Sleeping. Laughing.Breathing.
It really makes you question life and the lack of fairness in it. I'm just trying not to turn bitter.My first thought was 'Stupid Iraq'. Well, thats the clean version of it anyway...(the ironic thing is, i'm actually considering going back there. My brain seems to be missing a vital piece, called Logic).
And of course, Ramathan is here! Swirling, twirling, rushing, hushing Ramathan.
I face a blank book, and i'm holding the pen.
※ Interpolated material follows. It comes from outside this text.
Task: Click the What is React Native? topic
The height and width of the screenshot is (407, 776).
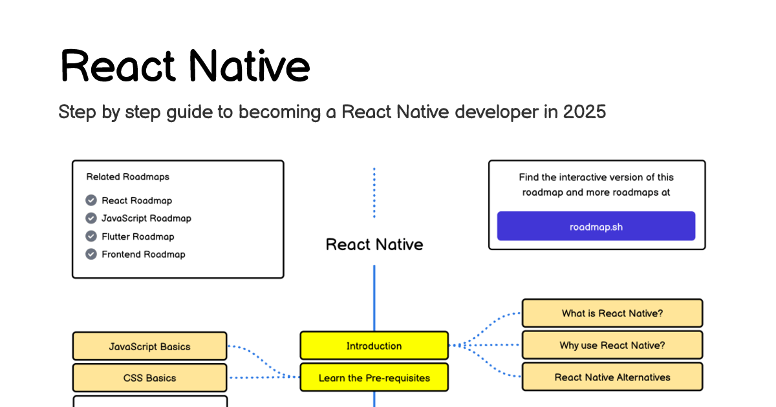Action: pos(612,313)

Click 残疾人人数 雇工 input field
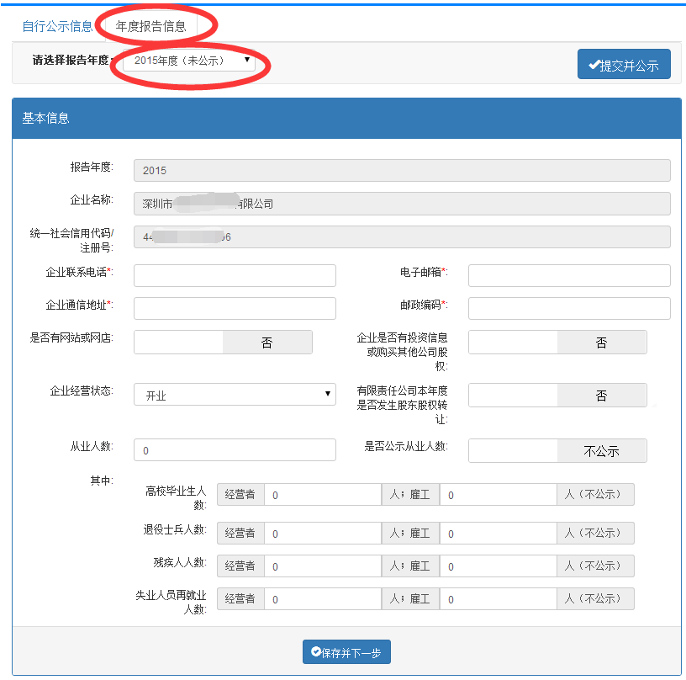point(498,566)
Do 'I' think about 'I' too much?
Maybe this loud month of quiet is what i need. Lets be honest, i do have a lot of 'bad' things to atone for. The only problem is, i don't think i actually regret any of them. That looks so much worse written down, then thought.
What's wrong and right? What's good and bad? What time do i eat? How much money should i give? Should i make a list? Are those socks really that hideous?
Questions, questions questions. Its almost the social backbone behind Ramathan, but perhaps thinking about what we do is wise. Although in my case, I almost pray that i stop thinking. Though my mind's too stubborn.I'd have so much more fun without thoughts.
Oh, i just realise. I haven't actually said it.....
##################################
<~*H*A*P*P*Y* *R*A*M*A*T*H*A*N*~>
##################################
Can you feel the simple joy of creating the above masterpiece? I feel quite proud.